CA says Chorus is “mainframe 2.0” – management tools in a form today’s IT people can understand
Mainframe management specialist CA is delivering Chorus, the central plank of its “mainframe 2.0” designed to create a more user-friendly front end to mainframe management, rendering them usable by people under fifty.
Mainframes are still central to most enterprise processing and they will continue to increase, according to CA, because mainframes work well as cloud computing platforms – and the prospects of the sector have revived with the recent announcement of IBM’s hybrid zEnterprise server.
However, the skills to manage them are in danger of dying out, so in May this year CA announced Chorus – a front end which could be described as a mainframe mashup, taking information from numerous system management tools for IBM’s z series mainframes. The initiative is part of a two year old “Mainframe 2.0” strategy.
Making mainframes cool
Chorus will be delivered as a series of “roles”, where tools for particular job functions are combined in a front end looking like modern programs such as Outlook. This may sound an obvious thing to do, but the software is intended to replace modes of work where users have no graphical interface, and toggle between multiple character-based “green screens” for tiny portions of any task.
The first role to be delivered will be that of DB2 administrator, which has been in beta with several users and is due for formal delivery in November. Other roles will appear at roughly six monthly intervals – the next role, security administrator, is about to enter beta, and will be followed by storage.
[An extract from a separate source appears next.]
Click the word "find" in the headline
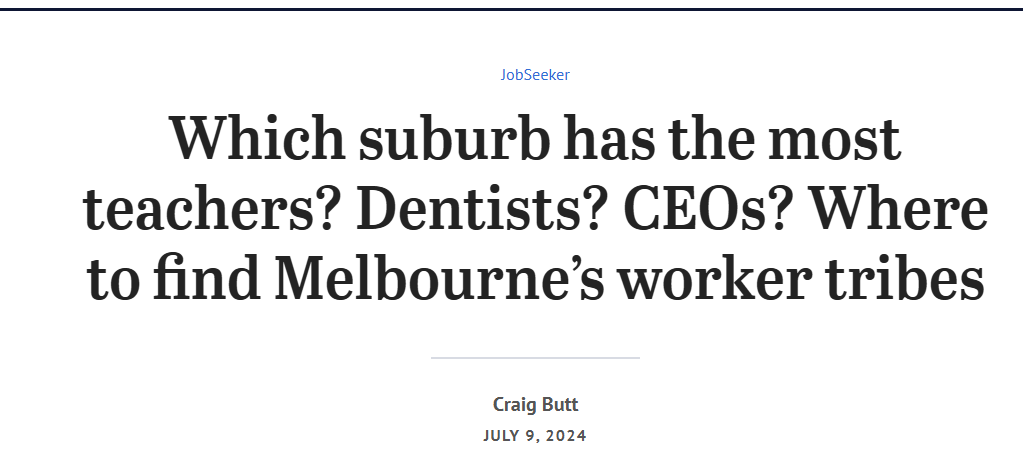This screenshot has height=476, width=1023. pos(207,279)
This approach will allow administrators to perform real jobs much more easily, said Scott Fagen (above), distinguished engineer at CA, who demonstrated how roles could spot and fix a security issue at a CA event in Prague.
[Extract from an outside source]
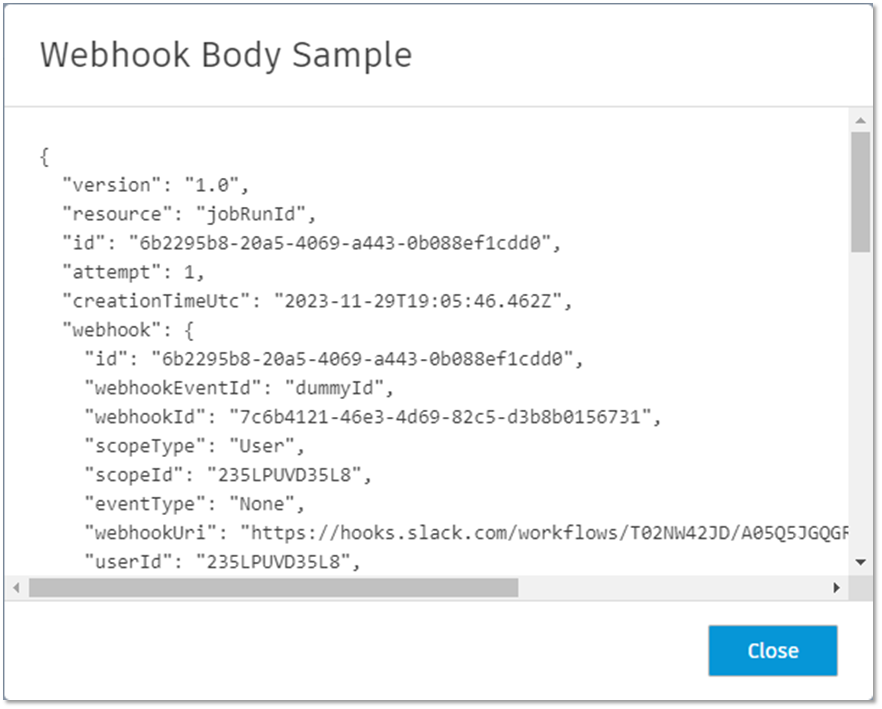
Task: Click the vertical scrollbar down arrow
Action: pos(859,562)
“This could be really important,” said analyst Tony Lock, programme director at Freeform Dynamics. “All the surveys show that mainframes have a much lower cost of administration, but today’s generation has never used a command line.” Without something like Chorus, younger people would never be able to manage mainframes at all, he said.
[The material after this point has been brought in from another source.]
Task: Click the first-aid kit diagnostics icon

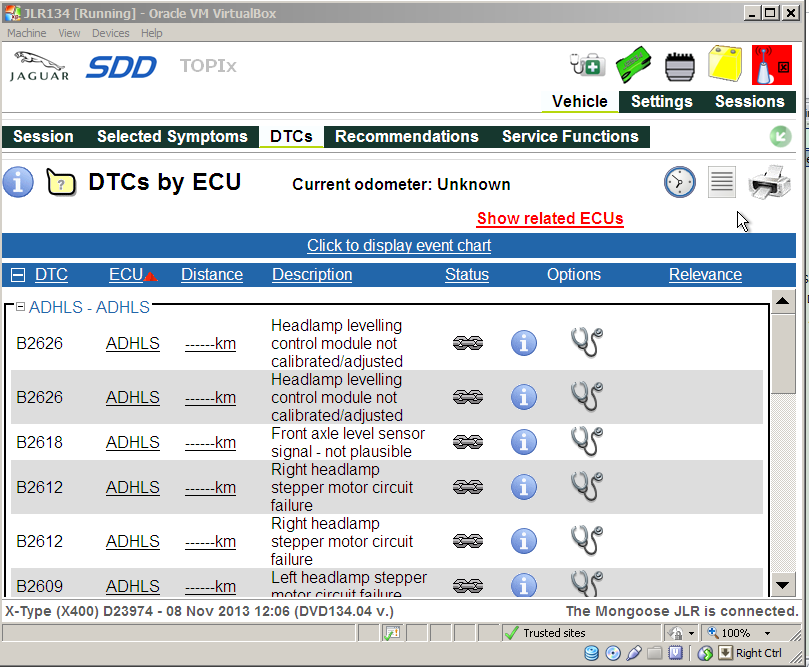Action: tap(586, 66)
Added to this, the “mashup” aspect, where different tools are integrated behind the Chorus UI, could make it even more powerful, he said.
In the demonstration, Fagen showed Chorus raising an alert when one user began to dominate database accesses, and then allowing an administrator to drill in and find out that his security clearance had been mis-applied, and his accesses were outside office hours.
CA gave the demonstration at its Prague Technology centre, established as a mainframe centre of excellence in 2005, to provide training in mainframe management. “Mainframe people are greying out, and people at university are not learning mainframe skills, said Thoms Leitne, vice president of sales for mainframes in EMEA at CA. “Those at university don’t learn mainframe skills – they learn Java and Linux.”
UK-based catalogue sales company J D Williams is moving towards web sales using a system based on IBM’s zOS, according to Kieth Winnard, an IT team leader. “Running the e-business on zOS allowed us to keep the core applications as they are,” he said.
“We have a get-things-done culture in Prague,” said Radovan Janecek, vice president of software engineering at CA and head of the Prague Centre of Excellence, pointing out that AVG free anti-virus and other innovations have emerged there.
The Centre works with universities and delivers mainframe courses according to requirements of mainframe users, said Janecek.
Death of the mainframe?
Through the 1990s, the death of the mainframe was regularly predicted, said Leitner, notably around the time of the Y2K panic in 2000. Despite this, the number of mainframe MIPS sold grew 300 percent from 2000 to 2008. “It dipped in 2009, because people were anticipating the launch of z Enterprise,” he said.
“Now there is enthusiasm, because there is a next-generation architecture which combines mainframes and blades,” he said. “The death of the mainframe is a dead idea.”
Eighty percent of UK businesses believe the mainframe is essential, and 75 percent think it should be included in any cloud computing initiative, according to a survey of 300 IT professionals carried out for CA by Vanson Bourne.